### TASK BRIEF
Rewrite the records beginning at the line that has "You are a computer-use" and stopping after the line that has "coord(112,228)", changing "browser" to "toolbar" and keeping everything else the same. Return only those lines, leaving out the pictures.

### THE INPUT
- - -

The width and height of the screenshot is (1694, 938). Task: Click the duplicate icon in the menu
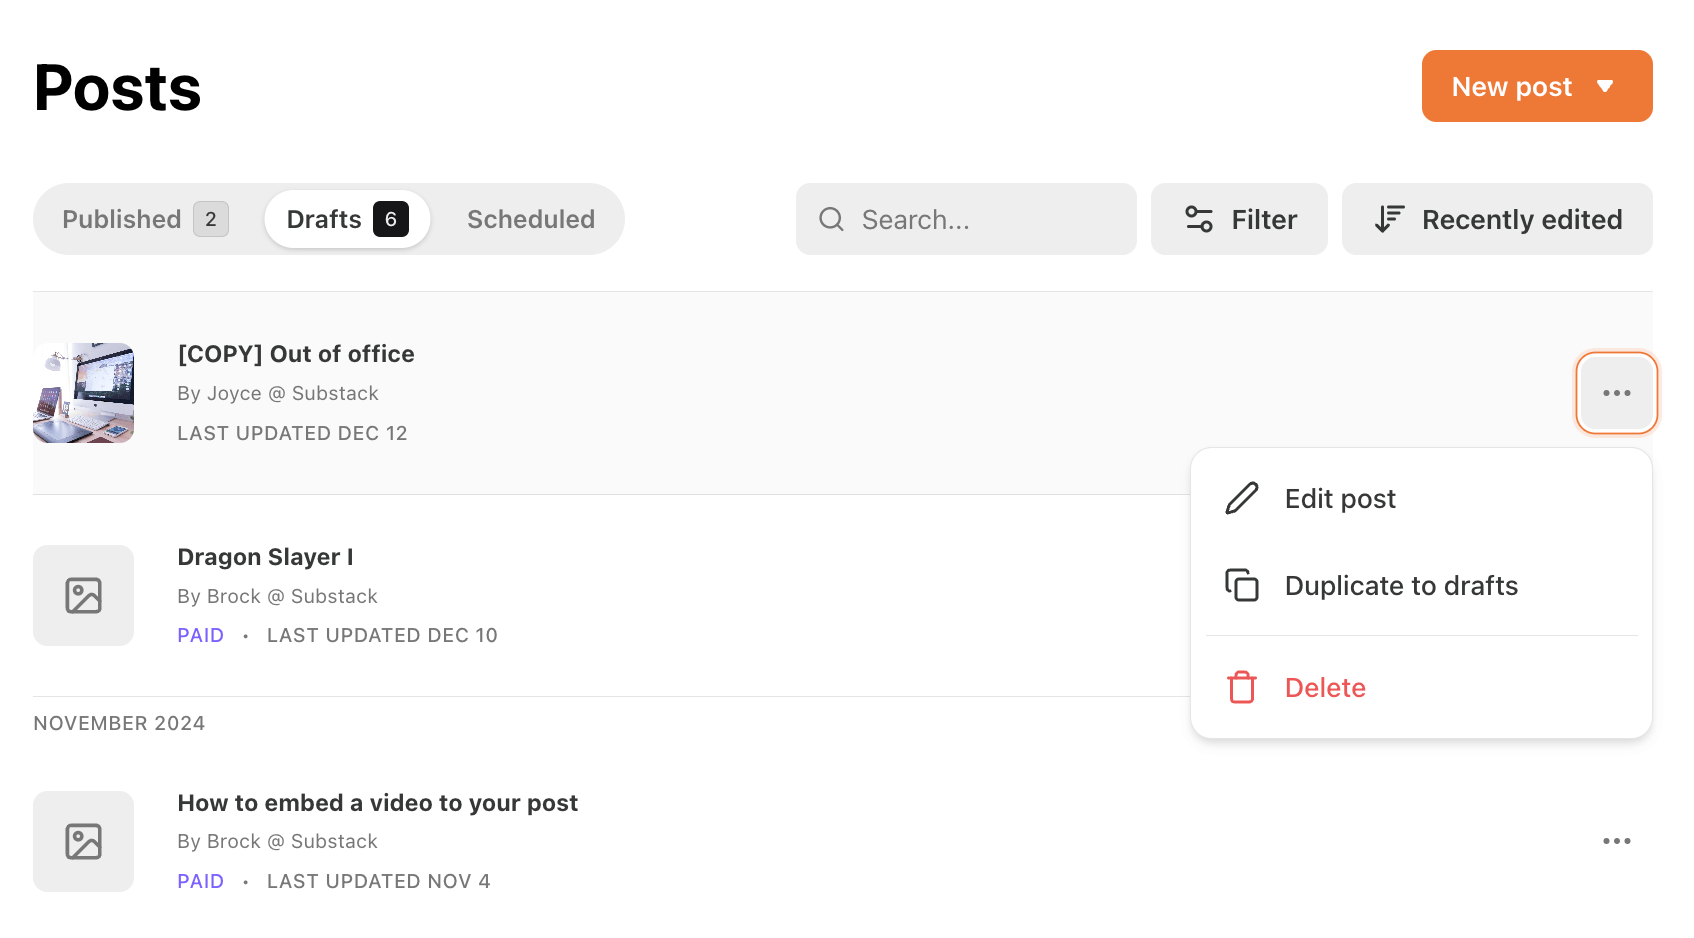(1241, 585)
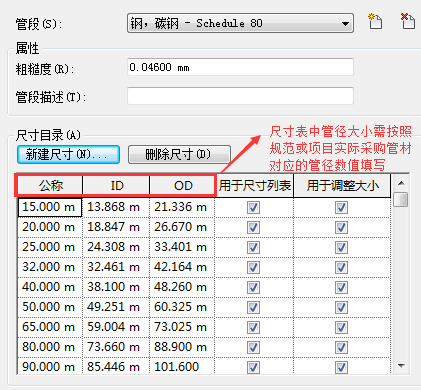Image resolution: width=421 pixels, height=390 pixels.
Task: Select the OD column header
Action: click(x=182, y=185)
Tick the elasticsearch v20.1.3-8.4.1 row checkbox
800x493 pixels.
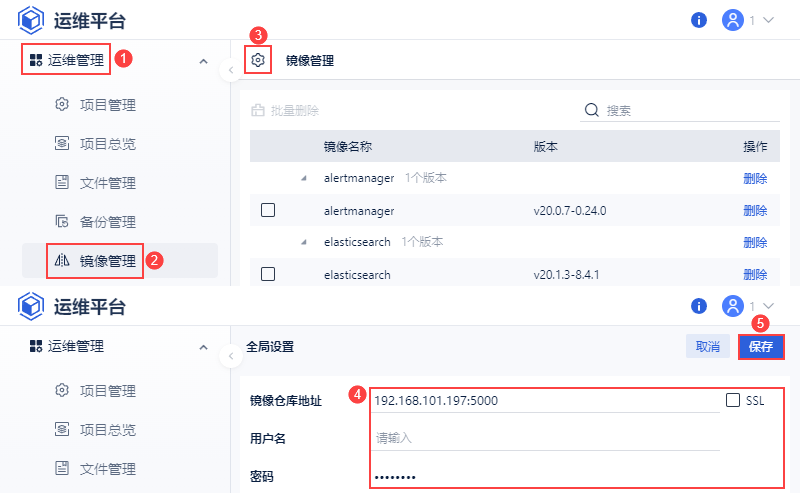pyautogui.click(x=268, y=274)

- - -

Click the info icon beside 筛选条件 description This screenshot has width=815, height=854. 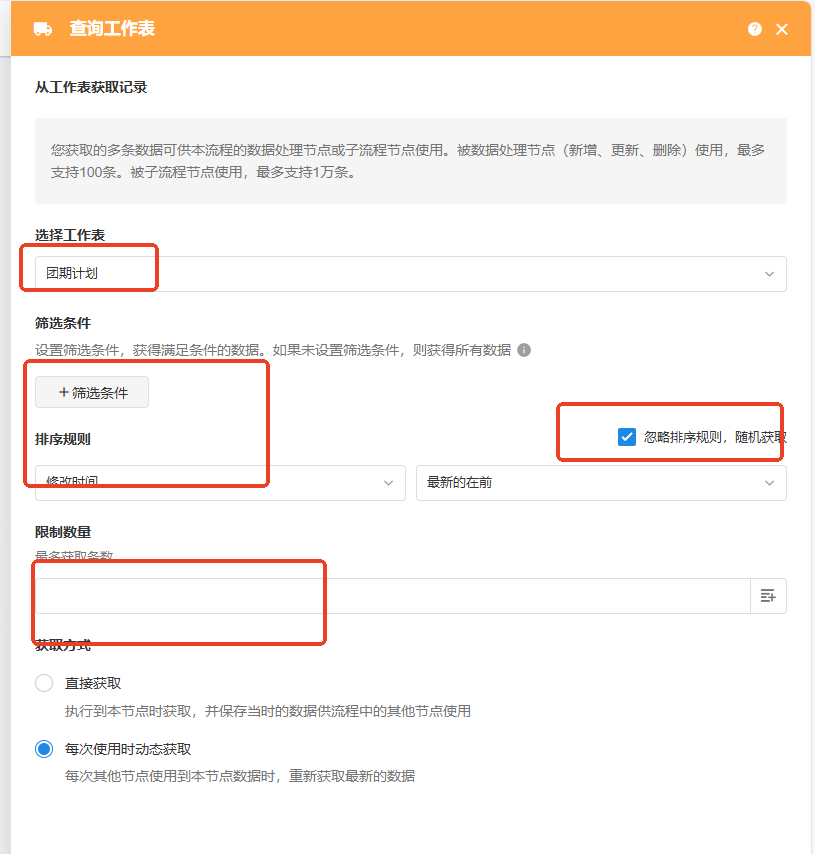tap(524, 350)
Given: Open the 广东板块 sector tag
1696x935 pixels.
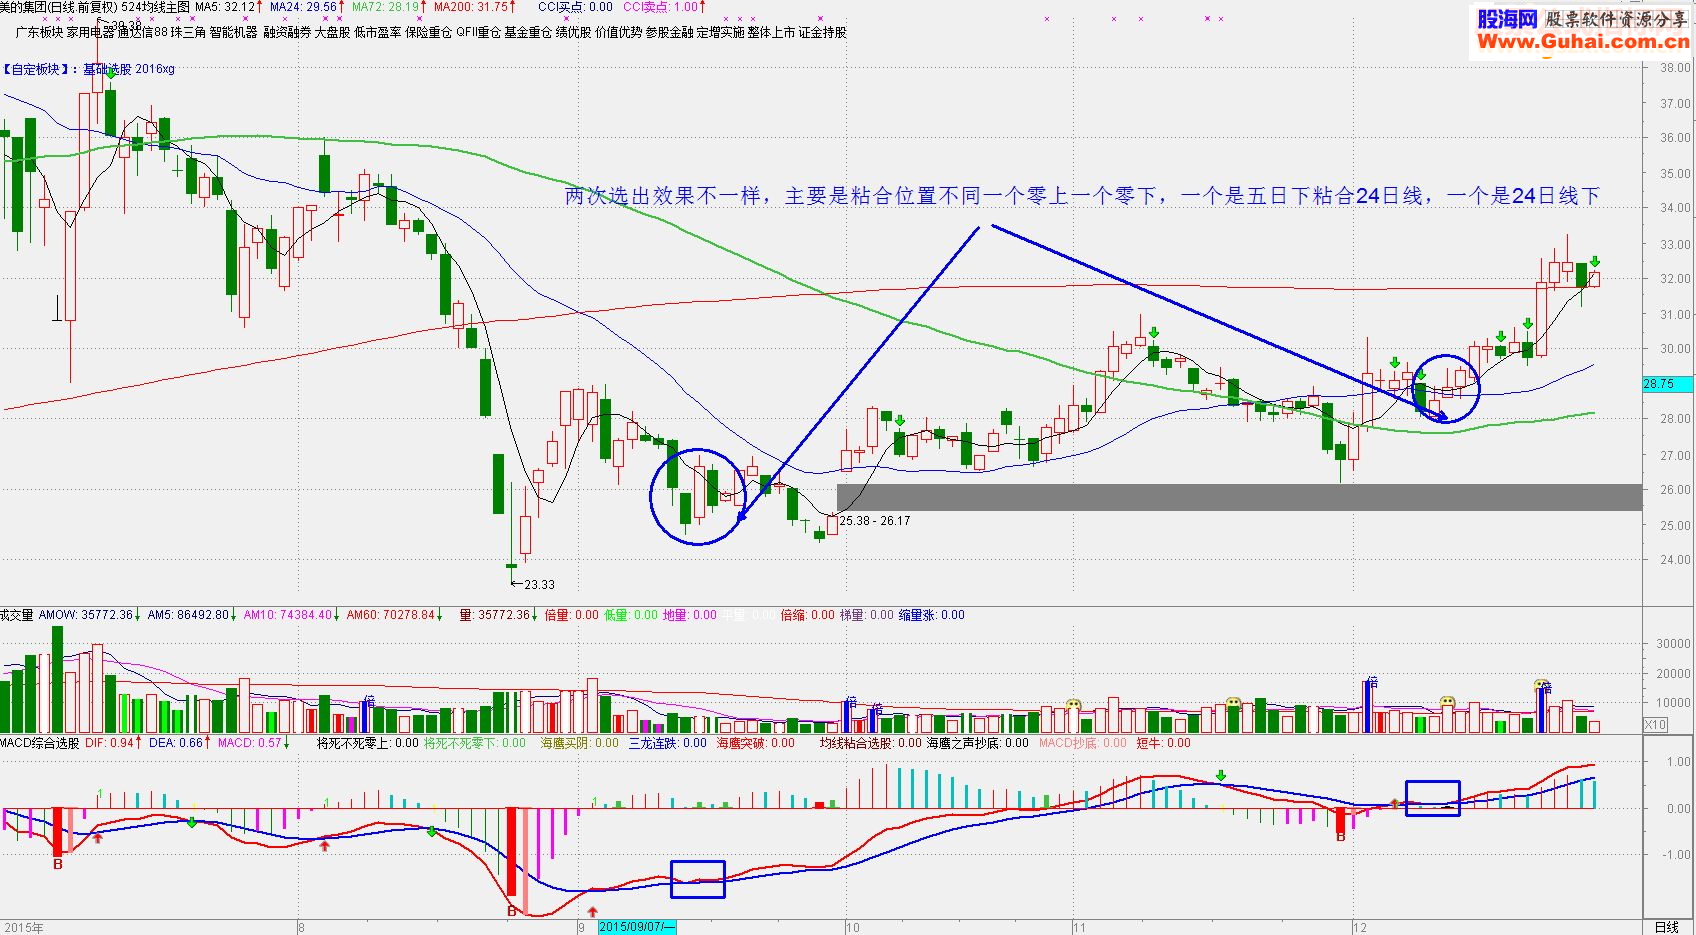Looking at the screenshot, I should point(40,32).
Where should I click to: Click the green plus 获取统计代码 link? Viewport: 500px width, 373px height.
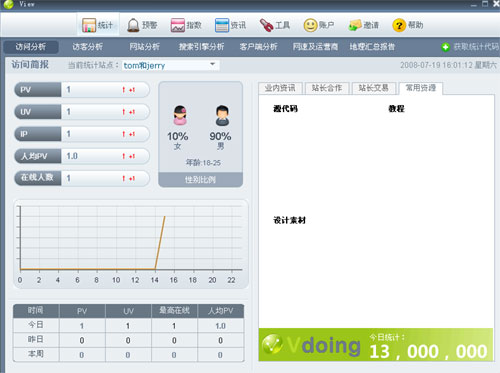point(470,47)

- - -

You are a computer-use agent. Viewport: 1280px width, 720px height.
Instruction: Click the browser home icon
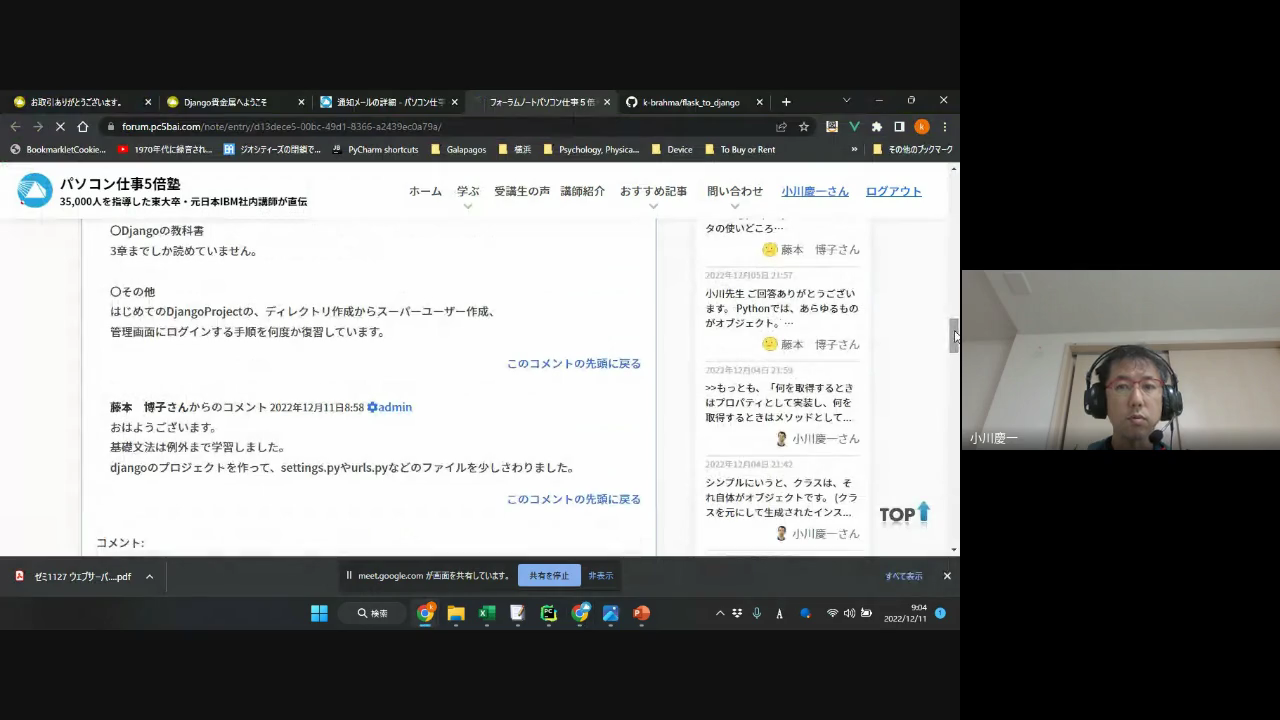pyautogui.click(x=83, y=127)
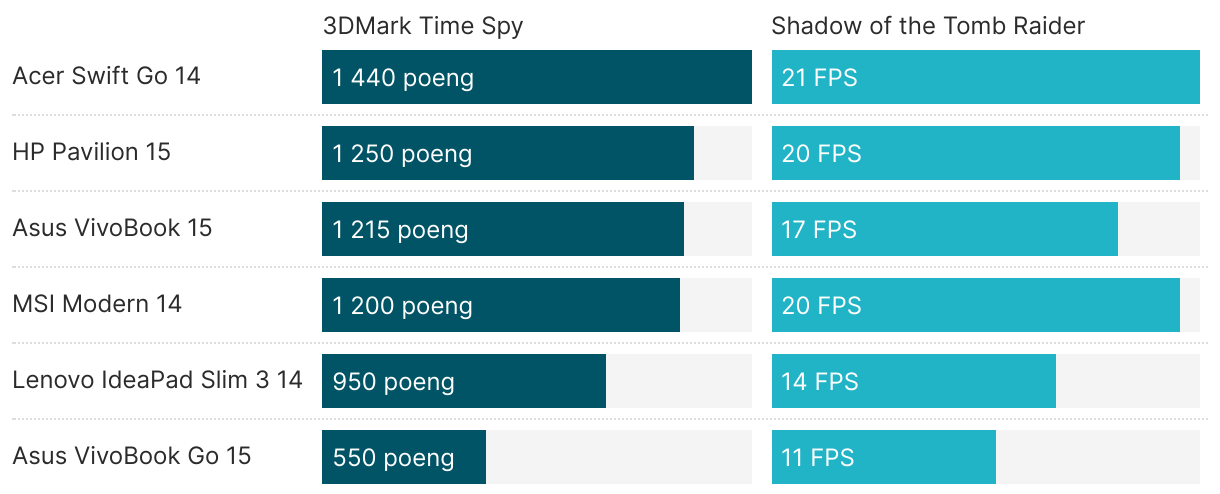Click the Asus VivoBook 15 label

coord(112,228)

- - -

### ANSWER FOR THIS EXERCISE
You are a computer-use agent. Viewport: 1280px width, 720px height.
Instruction: Click the toolbar home icon
pyautogui.click(x=83, y=127)
Click the Asus VivoBook 15 label

coord(112,228)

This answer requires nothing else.